In Cambridge, Halban and Kowarski continued their research on a uranium–heavy water reactor. They confirmed that a nuclear reactor was no longer just a possibility, it was a near certainty. Although this was work not directly related to the design or production of a bomb, the MAUD physicists were by now aware of the potential for production of element 94. Perhaps surprisingly, they tended to play down its significance. Some argued that element 94 would be unsuitable for a bomb. Besides, it was clear that this material could be produced only in a working nuclear reactor, and a working nuclear reactor would need large quantities of heavy water (the physicists believed they would need several tons of both uranium oxide and heavy water to make a working reactor). There was no heavy water plant in Britain, and sourcing this substance in such quantities from the Vemork plant in occupied Norway was clearly out of the question. Separation of the small amount of U-235 needed for a uranium
bomb seemed a much more practical and immediate route to an atomic weapon.

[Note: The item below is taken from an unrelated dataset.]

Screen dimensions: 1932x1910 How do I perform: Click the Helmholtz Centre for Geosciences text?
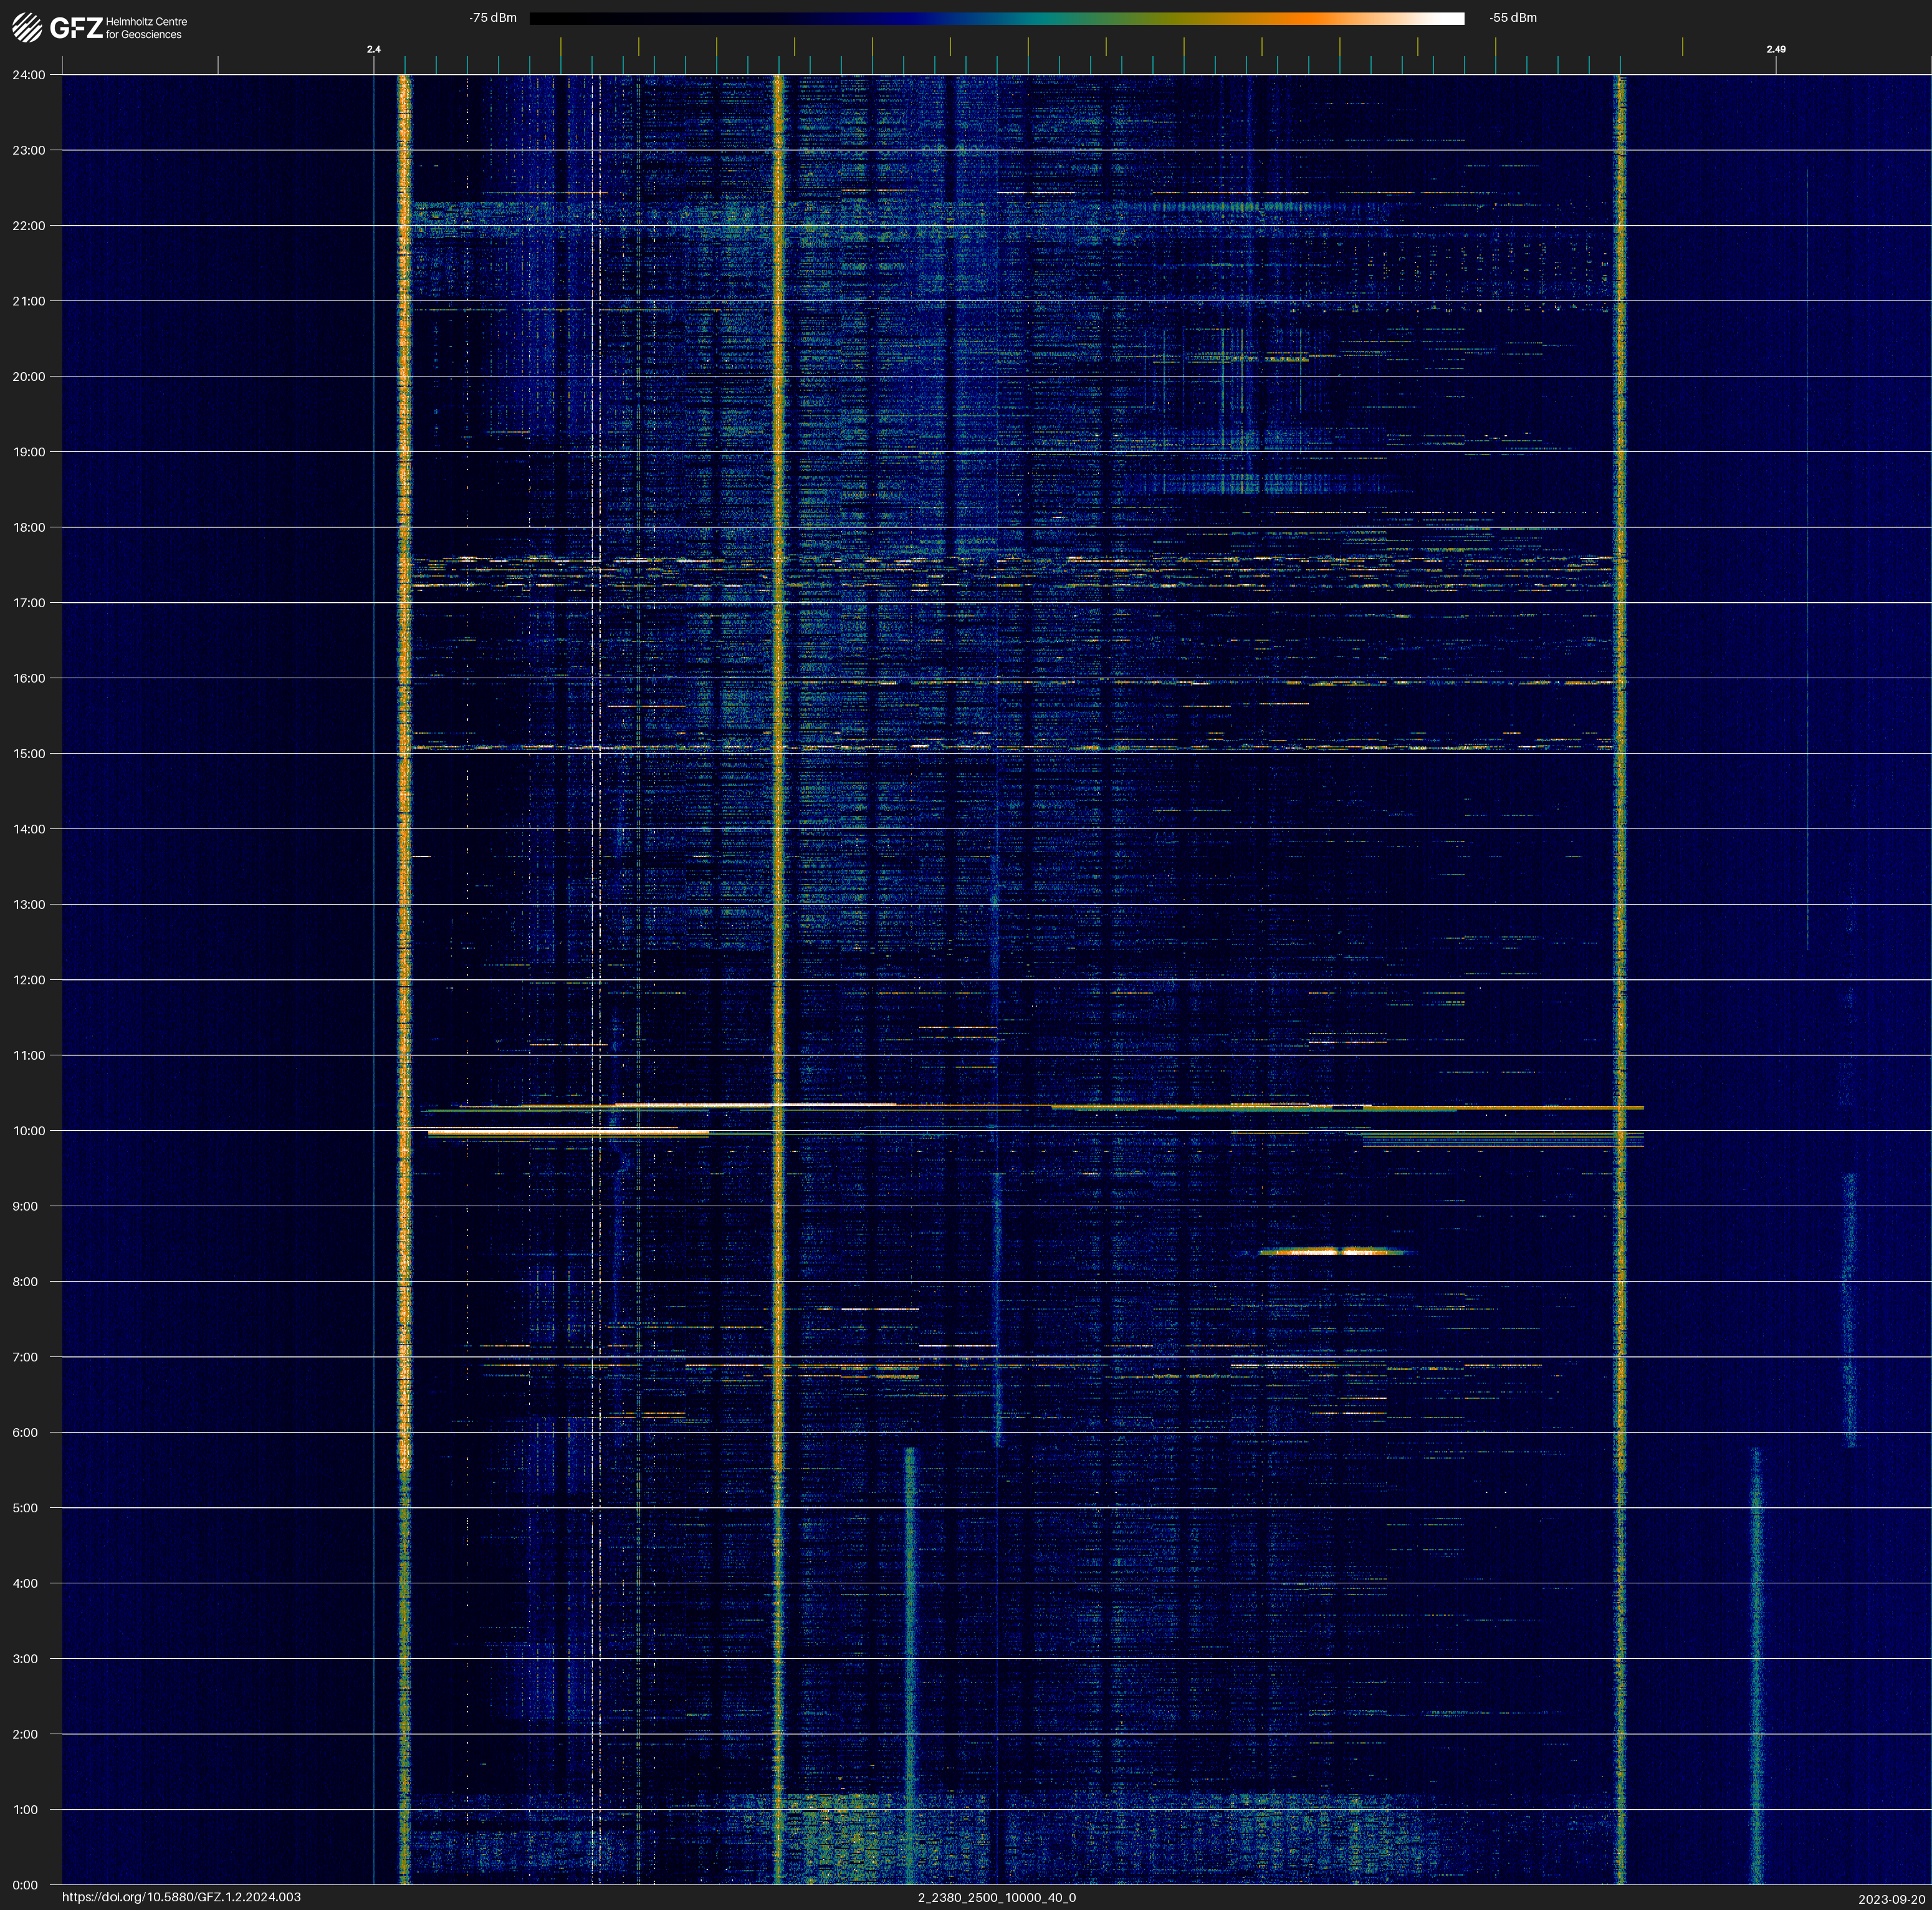pos(146,28)
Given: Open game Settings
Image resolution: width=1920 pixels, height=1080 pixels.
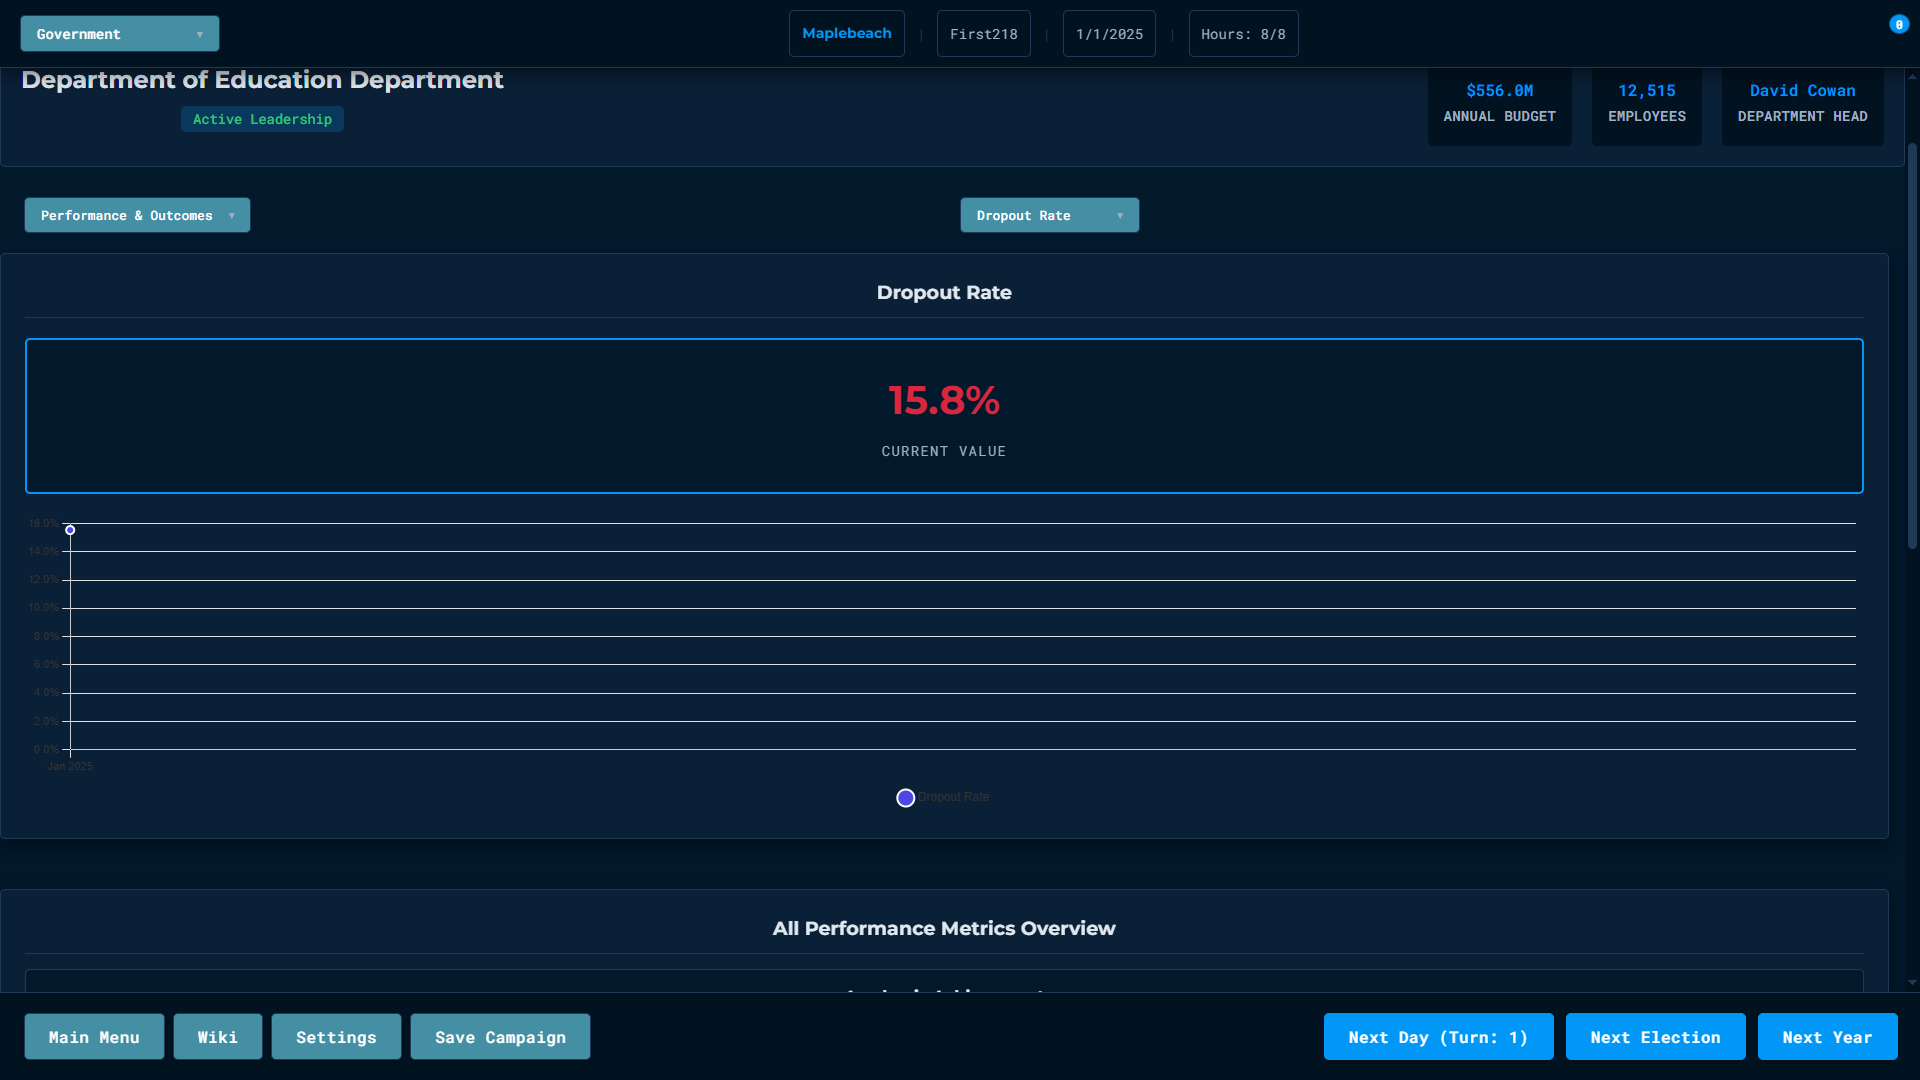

Work on various reactor designs continued, but the MAUD Committee judged that this was work that promised peacetime, rather than wartime, dividends. Halban and Kowarski were studying different reactor configurations, possible cooling systems and control systems. This work was obviously too important for it to be shelved for the duration of the war. And yet, when set against the wartime imperatives that the MAUD Committee physicists now faced in Britain, it was equally clear that the materials and resources required to support it properly could not be afforded.
Discussions about the future of Halban and Kowarski’s work grew into a wider debate about what the MAUD Committee could hope to achieve in a country at war and under direct attack. It became clear that the next step for the committee physicists was to draft a compelling report and seek support for its conclusions from the British government.
Penny-in-the-slot
Peierls had continued with his MAUD Committee work through the winter of 1940–41, but he had greatly missed his associate Frisch. With pressing problems to address concerning the physics of gaseous diffusion, he decided that he needed a new assistant. He recruited a quiet, somewhat reserved and unassuming émigré who had been working at Edinburgh University. This was a physicist with some considerable skill in mathematics, just the kind of talented theorist that Peierls needed. He joined the group in Birmingham in May 1941 and took the room in the Peierls’ home in Edgbaston that Frisch had vacated nearly a year before.
His name was Klaus Fuchs.
Fuchs had arrived in Britain on 24 September 1933, part of the first wave of émigrés looking to escape Nazi Germany. However, in Fuchs’ case, this was not emigration forced by anti-Semitism and new Nazi regulations. Fuchs was a Roman Catholic. He was also a Communist. As a young boy he had adopted the socialist leanings of his father Emil, a clergyman in the Lutheran Church, but in 1932 had come to reject the Socialist Democratic
Party in favour of the harder line sponsored by the German Communist Party. He had sensed that the disciplines imposed by party membership and party activism were the only meaningful response to the Nazi threat.